Corriere della Sera, 8 febbraio 2018
La memoria aumentata
Poter stimolare la memoria? Diventare tutti dei novelli Pico della Mirandola? Moltissimi lo vorrebbero, e anche la scienza (in un certo senso) asseconda questo sogno. In vari modi. Se le pastiglie, per ora, non possono nulla c’è chi percorre altre linee di ricerca, come quelle attraversate da opportune correnti elettriche. In fondo che cosa c’è di strano? I messaggi fra le cellule nervose del nostro cervello non sono forse sostanzialmente di natura elettrica? L’ultimo esperimento, a partire da questo assunto, è stato condotto negli Stati Uniti da neurologi della University of Pennsylvania e della Thomas Jefferson University. I ricercatori hanno sottoposto a stimolazione cerebrale profonda (dbs = deep brain stimulation ) 25 persone affette da epilessia, riscontrando un miglioramento del 15% nella loro capacità di ricordare, misurata con uno specifico test. L’esperimento è stato condotto su epilettici non perché abbiano particolari problemi di memoria ma perché dovevano già, comunque, subire l’impianto di elettrodi in quanto candidati a un intervento chirurgico destinato alla cura della loro malattia. Approfittando (ovviamente con debito consenso) della loro disponibilità gli studiosi hanno utilizzato l’impianto come un pacemaker, che inviasse impulsi al cervello mentre questo era al lavoro per immagazzinare informazioni e rimanesse invece inerte in altre fasi.
Entusiasmo quindi? Sì e no. I commenti di diversi esperti hanno sottolineato il valore teorico del risultato, che offre prospettive molto interessanti in chiave metodologica. Gli stessi autori della ricerca hanno però richiamato alla prudenza. Il primo motivo è che la tecnica utilizzata richiede l’inserimento nel cervello di diversi elettrodi, quindi si tratta di un intervento invasivo. E non mancano diverse altre ragioni che invitano alla cautela, legate sia ai potenziali rischi della metodica in sé, sia a considerazioni di natura etica. Ultima, e scientificamente solida, considerazione da fare sta poi nella valutazione proprio del risultato ottenuto, perché un miglioramento del 15 per cento su un campione sperimentale di persone così esiguo non può essere considerato ancora significativo e non permette di trarre conclusioni di carattere applicativo. Concorda in particolare con questa ultima considerazione Marco Trabucchi, presidente della Società Italiana di Psicogeriatria: «L’ipotesi di un approccio così traumatico, anche solo in chiave sperimentale, nel trattamento, per esempio, della demenza è da ritenersi assolutamente fuori discussione, almeno finché i risultati saranno di questi tenore.
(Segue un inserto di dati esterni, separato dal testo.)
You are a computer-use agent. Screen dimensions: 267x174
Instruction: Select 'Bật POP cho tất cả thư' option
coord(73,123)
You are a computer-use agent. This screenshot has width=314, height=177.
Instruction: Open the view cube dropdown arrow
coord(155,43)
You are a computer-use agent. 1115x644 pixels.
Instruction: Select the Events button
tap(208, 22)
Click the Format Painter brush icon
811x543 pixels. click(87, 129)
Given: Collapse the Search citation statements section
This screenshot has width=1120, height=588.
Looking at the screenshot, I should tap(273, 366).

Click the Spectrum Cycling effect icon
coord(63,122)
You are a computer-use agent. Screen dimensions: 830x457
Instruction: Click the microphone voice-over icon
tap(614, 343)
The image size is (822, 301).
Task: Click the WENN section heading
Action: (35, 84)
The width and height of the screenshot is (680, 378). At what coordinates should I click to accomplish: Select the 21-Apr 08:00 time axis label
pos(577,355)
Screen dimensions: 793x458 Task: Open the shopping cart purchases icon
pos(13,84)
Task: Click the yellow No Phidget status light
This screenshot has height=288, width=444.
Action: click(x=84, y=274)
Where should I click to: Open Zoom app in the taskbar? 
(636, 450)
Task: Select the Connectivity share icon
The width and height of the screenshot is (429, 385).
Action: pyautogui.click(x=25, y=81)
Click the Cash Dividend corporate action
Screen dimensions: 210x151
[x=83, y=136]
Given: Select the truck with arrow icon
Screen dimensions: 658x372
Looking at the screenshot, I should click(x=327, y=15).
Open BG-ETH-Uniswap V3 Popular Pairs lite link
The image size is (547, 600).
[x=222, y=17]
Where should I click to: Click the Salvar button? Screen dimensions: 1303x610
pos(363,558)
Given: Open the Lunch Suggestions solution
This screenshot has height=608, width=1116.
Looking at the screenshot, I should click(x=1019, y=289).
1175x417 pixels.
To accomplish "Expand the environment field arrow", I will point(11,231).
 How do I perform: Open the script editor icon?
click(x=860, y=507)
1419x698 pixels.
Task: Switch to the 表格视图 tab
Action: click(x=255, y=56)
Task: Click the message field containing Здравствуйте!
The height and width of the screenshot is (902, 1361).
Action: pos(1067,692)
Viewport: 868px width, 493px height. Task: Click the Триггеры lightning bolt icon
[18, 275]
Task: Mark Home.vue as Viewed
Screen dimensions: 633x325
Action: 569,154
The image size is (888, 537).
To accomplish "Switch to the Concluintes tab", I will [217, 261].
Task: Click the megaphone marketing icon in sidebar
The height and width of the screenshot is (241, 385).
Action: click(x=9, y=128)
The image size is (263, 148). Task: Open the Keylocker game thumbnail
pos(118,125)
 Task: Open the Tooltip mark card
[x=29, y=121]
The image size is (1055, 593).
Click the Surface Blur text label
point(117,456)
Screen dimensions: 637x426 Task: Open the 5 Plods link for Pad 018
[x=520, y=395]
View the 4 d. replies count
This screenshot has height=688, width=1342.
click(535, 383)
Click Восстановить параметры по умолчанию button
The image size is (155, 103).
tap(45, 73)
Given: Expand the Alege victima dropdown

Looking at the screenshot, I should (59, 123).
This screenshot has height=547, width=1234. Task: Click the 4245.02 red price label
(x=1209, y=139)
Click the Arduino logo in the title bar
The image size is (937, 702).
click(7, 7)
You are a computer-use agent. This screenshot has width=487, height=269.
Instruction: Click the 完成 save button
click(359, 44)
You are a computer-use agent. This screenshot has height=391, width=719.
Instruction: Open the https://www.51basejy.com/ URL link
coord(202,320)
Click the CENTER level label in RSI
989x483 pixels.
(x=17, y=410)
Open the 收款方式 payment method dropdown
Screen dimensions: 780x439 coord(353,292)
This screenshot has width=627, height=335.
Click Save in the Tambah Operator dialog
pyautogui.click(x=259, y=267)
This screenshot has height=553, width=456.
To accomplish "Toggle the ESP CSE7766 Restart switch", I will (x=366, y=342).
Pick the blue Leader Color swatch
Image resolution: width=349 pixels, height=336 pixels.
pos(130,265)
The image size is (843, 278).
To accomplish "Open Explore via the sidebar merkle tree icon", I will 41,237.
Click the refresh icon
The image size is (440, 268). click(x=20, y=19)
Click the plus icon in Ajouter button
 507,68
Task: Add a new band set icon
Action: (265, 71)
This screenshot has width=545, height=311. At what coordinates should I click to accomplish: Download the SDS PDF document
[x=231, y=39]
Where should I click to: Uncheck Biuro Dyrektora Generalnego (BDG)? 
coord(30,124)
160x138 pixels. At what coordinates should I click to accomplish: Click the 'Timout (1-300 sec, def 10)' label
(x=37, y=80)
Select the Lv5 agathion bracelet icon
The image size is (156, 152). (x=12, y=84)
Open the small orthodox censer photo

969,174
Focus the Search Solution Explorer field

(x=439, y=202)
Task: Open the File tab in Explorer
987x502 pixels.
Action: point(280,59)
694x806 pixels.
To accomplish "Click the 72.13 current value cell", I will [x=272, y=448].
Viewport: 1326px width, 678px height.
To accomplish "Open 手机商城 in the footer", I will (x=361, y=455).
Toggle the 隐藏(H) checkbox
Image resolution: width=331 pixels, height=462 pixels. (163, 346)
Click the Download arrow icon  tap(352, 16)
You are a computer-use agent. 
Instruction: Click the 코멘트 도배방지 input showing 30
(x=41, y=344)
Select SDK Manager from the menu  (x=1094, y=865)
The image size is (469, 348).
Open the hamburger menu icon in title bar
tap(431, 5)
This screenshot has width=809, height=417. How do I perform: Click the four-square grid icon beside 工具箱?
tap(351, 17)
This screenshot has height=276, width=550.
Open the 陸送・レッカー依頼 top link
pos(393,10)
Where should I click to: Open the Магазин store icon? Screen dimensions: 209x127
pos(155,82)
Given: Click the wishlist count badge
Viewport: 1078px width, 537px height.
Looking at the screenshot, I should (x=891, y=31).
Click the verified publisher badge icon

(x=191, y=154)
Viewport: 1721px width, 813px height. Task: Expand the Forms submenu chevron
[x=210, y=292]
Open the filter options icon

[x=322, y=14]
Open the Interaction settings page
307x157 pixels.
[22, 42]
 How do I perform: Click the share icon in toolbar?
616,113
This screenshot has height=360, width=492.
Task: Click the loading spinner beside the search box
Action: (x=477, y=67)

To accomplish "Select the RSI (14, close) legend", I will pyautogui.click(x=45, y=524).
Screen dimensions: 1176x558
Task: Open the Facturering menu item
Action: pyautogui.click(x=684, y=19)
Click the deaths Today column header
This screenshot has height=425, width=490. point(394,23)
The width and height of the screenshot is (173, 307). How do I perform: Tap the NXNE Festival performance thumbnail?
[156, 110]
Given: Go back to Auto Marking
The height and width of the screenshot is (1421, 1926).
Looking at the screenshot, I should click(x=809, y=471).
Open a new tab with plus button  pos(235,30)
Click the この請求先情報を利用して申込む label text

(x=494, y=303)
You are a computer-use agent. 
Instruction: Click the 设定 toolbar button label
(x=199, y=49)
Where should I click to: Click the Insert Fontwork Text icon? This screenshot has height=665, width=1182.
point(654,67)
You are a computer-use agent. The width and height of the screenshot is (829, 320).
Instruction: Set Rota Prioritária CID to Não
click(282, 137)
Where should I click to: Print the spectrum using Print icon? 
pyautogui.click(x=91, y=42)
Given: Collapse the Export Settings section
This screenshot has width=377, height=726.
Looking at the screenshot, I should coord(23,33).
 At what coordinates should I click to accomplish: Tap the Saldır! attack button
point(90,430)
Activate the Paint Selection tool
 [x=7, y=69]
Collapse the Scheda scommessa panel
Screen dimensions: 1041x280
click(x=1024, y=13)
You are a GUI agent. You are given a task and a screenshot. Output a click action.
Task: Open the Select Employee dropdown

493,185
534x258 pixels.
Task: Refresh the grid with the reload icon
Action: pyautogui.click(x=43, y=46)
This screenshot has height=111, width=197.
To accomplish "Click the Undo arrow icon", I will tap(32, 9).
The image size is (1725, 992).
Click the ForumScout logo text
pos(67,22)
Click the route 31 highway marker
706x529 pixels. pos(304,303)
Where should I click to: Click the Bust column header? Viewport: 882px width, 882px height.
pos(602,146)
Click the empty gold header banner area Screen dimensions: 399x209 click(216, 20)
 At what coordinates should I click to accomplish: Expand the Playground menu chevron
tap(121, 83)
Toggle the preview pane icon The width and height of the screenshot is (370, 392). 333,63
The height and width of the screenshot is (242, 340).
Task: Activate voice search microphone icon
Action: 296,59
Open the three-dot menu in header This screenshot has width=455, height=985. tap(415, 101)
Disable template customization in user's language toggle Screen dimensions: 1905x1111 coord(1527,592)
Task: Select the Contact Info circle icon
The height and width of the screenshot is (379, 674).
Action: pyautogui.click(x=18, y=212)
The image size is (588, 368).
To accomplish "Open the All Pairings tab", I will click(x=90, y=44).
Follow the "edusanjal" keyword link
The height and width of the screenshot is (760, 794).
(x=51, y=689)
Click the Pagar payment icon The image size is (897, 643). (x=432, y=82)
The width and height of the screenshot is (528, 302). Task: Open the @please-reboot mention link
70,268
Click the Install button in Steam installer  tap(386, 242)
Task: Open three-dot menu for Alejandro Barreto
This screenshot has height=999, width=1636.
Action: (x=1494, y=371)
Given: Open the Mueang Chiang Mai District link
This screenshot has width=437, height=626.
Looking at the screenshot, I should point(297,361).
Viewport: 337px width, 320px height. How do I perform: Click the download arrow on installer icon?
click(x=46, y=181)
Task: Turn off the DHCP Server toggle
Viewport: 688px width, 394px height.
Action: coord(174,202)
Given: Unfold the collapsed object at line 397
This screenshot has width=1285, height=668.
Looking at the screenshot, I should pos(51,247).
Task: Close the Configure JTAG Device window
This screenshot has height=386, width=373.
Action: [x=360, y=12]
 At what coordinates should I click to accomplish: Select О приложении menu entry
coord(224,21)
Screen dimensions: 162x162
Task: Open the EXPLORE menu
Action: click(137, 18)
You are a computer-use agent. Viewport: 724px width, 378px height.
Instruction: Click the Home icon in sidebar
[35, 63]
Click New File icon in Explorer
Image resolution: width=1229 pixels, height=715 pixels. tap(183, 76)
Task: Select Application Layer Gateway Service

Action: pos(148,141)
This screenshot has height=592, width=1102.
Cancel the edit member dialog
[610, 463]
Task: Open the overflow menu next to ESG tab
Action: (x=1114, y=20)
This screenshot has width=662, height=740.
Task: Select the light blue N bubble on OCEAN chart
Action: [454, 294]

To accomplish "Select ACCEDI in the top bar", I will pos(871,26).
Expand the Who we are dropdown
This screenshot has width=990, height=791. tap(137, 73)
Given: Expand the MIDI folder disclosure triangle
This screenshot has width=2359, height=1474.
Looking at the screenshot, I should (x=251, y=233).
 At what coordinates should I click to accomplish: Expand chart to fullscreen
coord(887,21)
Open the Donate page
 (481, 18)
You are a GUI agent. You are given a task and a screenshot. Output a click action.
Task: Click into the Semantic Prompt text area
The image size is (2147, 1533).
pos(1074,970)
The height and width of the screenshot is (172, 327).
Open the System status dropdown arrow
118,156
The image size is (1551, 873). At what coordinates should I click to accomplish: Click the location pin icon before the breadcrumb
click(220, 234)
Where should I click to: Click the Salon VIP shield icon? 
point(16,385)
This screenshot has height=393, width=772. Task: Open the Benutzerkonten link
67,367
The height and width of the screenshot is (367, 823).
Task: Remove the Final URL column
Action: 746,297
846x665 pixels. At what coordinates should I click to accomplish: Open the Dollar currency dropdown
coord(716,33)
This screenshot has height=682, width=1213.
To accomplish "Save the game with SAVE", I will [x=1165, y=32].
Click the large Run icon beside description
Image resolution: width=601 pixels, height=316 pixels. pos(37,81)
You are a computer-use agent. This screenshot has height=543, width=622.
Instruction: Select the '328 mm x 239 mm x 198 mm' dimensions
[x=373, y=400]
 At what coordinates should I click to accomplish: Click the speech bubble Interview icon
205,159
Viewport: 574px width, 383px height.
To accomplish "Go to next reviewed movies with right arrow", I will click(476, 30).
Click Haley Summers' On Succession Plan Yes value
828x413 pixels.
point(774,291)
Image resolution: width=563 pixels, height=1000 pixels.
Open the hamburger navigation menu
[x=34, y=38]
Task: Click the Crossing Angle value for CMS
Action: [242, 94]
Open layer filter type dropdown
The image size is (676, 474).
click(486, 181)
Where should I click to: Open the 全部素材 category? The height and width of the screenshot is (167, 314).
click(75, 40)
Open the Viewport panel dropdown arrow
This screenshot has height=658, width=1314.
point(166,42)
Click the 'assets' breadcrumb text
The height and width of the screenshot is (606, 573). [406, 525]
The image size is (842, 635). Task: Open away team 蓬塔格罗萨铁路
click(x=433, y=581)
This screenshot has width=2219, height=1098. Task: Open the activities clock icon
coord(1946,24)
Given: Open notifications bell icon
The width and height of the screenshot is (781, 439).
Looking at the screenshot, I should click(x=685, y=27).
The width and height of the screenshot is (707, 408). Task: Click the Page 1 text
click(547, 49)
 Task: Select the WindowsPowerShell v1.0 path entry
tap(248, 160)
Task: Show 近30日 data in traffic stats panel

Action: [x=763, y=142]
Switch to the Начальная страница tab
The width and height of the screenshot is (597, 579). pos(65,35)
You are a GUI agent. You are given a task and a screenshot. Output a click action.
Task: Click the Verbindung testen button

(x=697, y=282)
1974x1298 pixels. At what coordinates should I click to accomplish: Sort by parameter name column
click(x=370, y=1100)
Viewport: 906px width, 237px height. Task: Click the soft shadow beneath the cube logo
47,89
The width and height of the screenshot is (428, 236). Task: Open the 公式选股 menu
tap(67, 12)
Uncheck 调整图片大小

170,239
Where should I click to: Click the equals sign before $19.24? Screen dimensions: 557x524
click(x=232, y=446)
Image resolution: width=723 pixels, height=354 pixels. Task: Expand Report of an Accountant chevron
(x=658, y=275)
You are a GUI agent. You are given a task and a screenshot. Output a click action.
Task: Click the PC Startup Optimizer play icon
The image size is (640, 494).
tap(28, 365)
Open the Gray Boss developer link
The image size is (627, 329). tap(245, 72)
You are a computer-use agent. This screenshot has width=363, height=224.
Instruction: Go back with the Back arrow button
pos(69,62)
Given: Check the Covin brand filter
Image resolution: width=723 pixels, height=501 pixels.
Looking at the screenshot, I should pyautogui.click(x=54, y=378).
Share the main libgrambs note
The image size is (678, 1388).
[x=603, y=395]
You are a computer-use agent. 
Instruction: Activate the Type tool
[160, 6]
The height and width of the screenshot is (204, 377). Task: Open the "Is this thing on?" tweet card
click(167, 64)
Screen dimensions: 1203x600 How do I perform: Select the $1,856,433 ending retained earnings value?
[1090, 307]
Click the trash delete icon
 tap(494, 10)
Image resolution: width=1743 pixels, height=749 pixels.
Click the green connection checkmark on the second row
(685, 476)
Un eccessivo e superficiale ottimismo in questo senso desta in me, anzi, una profonda preoccupazione». Meno pessimista ma comunque concretamente realista anche Alberto Priori, direttore del Centro Aldo Ramelli per le Neurotecnologie e Terapie Sperimentali dell’Università degli Studi di Milano, che sottolinea: «La ricerca è sicuramente interessante, anche se la metodica non è nuova. La stimolazione cerebrale profonda si usa infatti da tempo per esempio per l’epilessia resistente ai farmaci e questo effetto sulla memoria registrato dai neurologi americani è, per così dire, un “effetto collaterale” della tecnica utilizzata. Del resto sono già stati eseguiti test su pazienti, per esempio con malattia di Parkinson, in cui è stato riscontato un miglioramento transitorio della memoria in circostanze simili».
«Si tratta comunque di un risultato stimolante» conclude Priori, «che si inserisce nei filoni di ricerca in campo neurologico fondati su questo genere di tecnologie, sulle quali nel nostro Paese si possono vantare da molti anni risultati di assoluta avanguardia».